Protect Democracy Files Suit for Information on Political Interference with FEMA Data

  • November 13, 2017

In early October, the Washington Post reported that FEMA had removed from its website information on access to drinking water and electricity in Puerto Rico, even as it maintained other metrics suggesting improvement in the situation on the ground there.  FEMA offered no meaningful explanation for the selective removal.

That information was restored after public outcry, including from Protect Democracy, but the Trump Administration has still not explained why it happened in the first place. That’s why we are filing suit against the Trump Administration for information and communications around that removal of information, given that the Trump Administration has refused to respond to our FOIA requests on the matter.

Read the complaint.

Given that the President has publicly insisted that the recovery in Puerto Rico is “incredible” and “unbelievable,” notwithstanding independent reporting suggesting otherwise, it is critical that the information put out by the government be accurate and free of improper political interference.

This episode raises serious questions about whether improper political interference might have played a role in the removal of recovery data and might still be affecting the data FEMA and other agencies publish on national emergencies and tragedies affecting its citizens.  For just one example: are the death tolls being reported in Puerto Rico accurate, or are efforts being made to manipulate public data in order to put a positive spin on an American tragedy?
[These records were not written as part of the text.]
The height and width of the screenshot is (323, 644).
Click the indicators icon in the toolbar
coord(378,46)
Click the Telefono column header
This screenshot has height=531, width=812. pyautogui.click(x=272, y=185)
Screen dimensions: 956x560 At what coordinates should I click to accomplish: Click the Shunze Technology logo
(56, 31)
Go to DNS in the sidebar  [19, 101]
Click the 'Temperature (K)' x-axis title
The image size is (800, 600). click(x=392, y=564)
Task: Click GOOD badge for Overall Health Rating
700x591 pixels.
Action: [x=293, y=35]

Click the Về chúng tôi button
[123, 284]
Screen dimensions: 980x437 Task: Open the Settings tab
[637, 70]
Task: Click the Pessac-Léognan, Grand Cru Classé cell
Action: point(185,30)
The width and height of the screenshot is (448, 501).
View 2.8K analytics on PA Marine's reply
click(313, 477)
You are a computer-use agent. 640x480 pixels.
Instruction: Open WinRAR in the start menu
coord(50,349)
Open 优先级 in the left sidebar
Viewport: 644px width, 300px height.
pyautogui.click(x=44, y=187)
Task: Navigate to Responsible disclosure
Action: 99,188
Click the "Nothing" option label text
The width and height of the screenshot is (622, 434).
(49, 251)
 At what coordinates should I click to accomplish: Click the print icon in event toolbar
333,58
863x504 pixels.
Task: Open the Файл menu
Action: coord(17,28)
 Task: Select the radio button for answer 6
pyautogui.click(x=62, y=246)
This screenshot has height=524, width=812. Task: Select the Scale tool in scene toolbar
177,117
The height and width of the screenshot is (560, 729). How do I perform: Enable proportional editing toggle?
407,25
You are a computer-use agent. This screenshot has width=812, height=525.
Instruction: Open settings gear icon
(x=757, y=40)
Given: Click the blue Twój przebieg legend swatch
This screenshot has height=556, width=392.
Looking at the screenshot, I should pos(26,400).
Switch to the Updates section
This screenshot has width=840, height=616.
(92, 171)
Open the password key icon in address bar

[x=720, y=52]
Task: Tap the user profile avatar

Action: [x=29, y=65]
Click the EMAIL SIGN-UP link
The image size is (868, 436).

And in general can the American public trust that disaster information from FEMA is independent of the President’s political agenda?

Protect Democracy has also been partnering with Whistleblower Aid to be able to assist any federal employees who witnessed any illegal or improper acts that might ultimately lead to less pressure on the federal government, less aid, and more suffering and deaths of American citizens.

In protecting our democracy, one of our core areas of focus is what one White House senior advisor aptly and famously called “alternative facts.”  Americans need to know the actual facts about the life-and-death circumstances of our fellow citizens.  If we cannot count on that, our democracy is slipping away in ways we may never even know.